On 11/3/18 10:09 PM, Jeff Law wrote:
On 10/23/18 7:45 PM, Ed Smith-Rowland wrote:
Greetings,

This is an almost trivial patch to get the correct sign for tgammaq.

I don't have a testcase as I don't know where to put one.

OK?

Ed Smith-Rowland



tgammaq.CL

2018-10-24  Edward Smith-Rowland  <3dw...@verizon.net>

        PR libquadmath/68686
        * math/tgammaq.c: Correct sign for negative argument.
I don't have the relevant background to evaluate this for correctness.
Can you refer back to any kind of documentation which indicates what the
sign of the return value ought to be?

Alternately, if you can point to the relevant code in glibc that handles
the resultant sign, that'd be useful too.

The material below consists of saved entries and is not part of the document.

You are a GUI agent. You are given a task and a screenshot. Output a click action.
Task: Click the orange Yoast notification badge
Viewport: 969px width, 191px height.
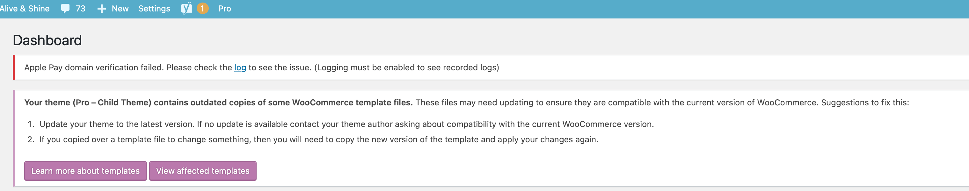coord(202,8)
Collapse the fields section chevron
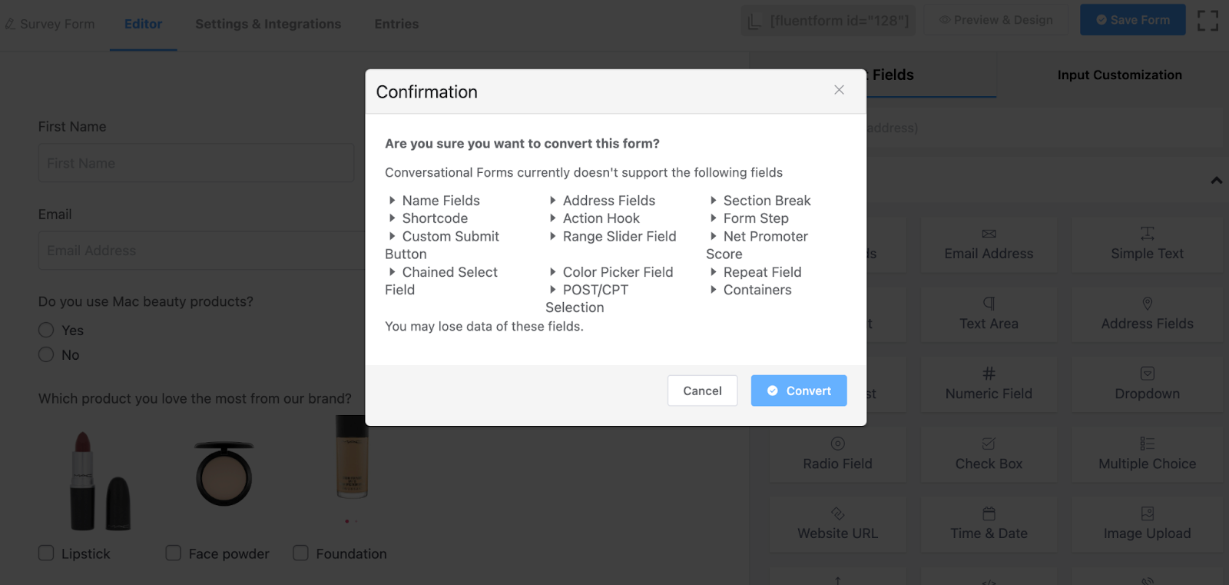The height and width of the screenshot is (585, 1229). [x=1216, y=181]
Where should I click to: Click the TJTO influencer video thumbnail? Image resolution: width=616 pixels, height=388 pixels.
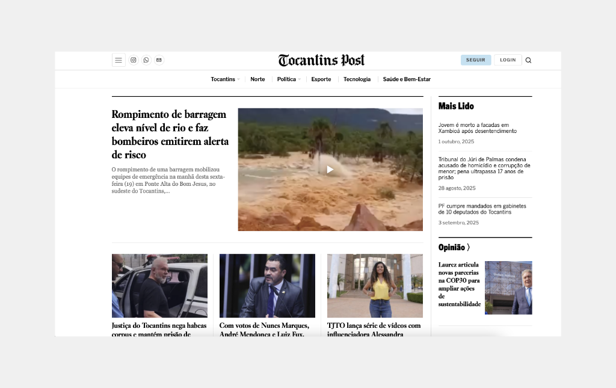click(x=375, y=286)
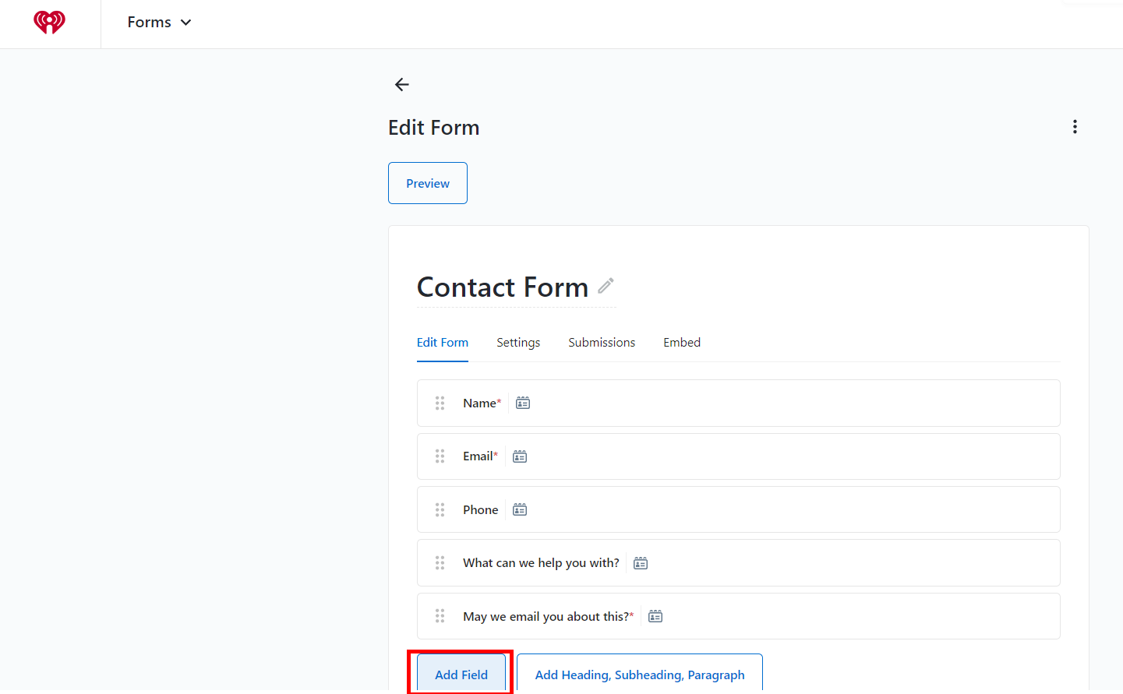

Note that Joseph's follow-up doesn't touch on the gamma problem AFAICT,
but instead touches on the larger issues around trying to keep the
quadmath implementations between glibc and gcc more in sync.

Jeff

Thank you for (re)considering this.The maths here can be read from a very good NIST website:

For the functional formulas referred to below - https://dlmf.nist.gov/5.5

For cool pictures - https://dlmf.nist.gov/5.3#i
(Aside: the reciprocal gamma function is entire - possessing no poles or other analytic complications anywhere in the complex plane.  A rgamma function might be a nice addition to the C family and to TS 18661-1 for that matter.)

For a table of extrema (Table 5.4.1) - https://dlmf.nist.gov/5.4#iii
These would be nice tests for accuracy as well as sign.

TL;DR:
======

Either follow the factorial-like recursion Gamma(x+1) = x Gamma(x) [DLMF 5.5.1] backwards:
    Gamma(x-1) = Gamma(x) / (x-1)
Given that Gamma(x) is positive for x > 0 this will give alternating negative signs if you start with, say, x=1/2 and keep going.
A cooler formula is [DLMF 5.5.3]:
    Gamma(x) Gamma(1-x) = pi / sin(pi x)
Start with x = 3/2 and continue with higher odd half integers to see the sign alternation.

GLibC
=====
I looked in glibc.  Unfortunately, I see how they have the same mistake:
glibc/math/w_tgammal_compat.c:
    long double
    __tgammal(long double x)
    {
        int local_signgam;
        long double y = __ieee754_gammal_r(x,&local_signgam);
        ...
        return local_signgam < 0 ? - y : y;
    }
I'm very sure this is where tgammaq came from.
Ditto for glibc/math/w_tgamma_compat.c and glibc/math/w_tgammaf_compat.c.

This fix will need to be done upstream.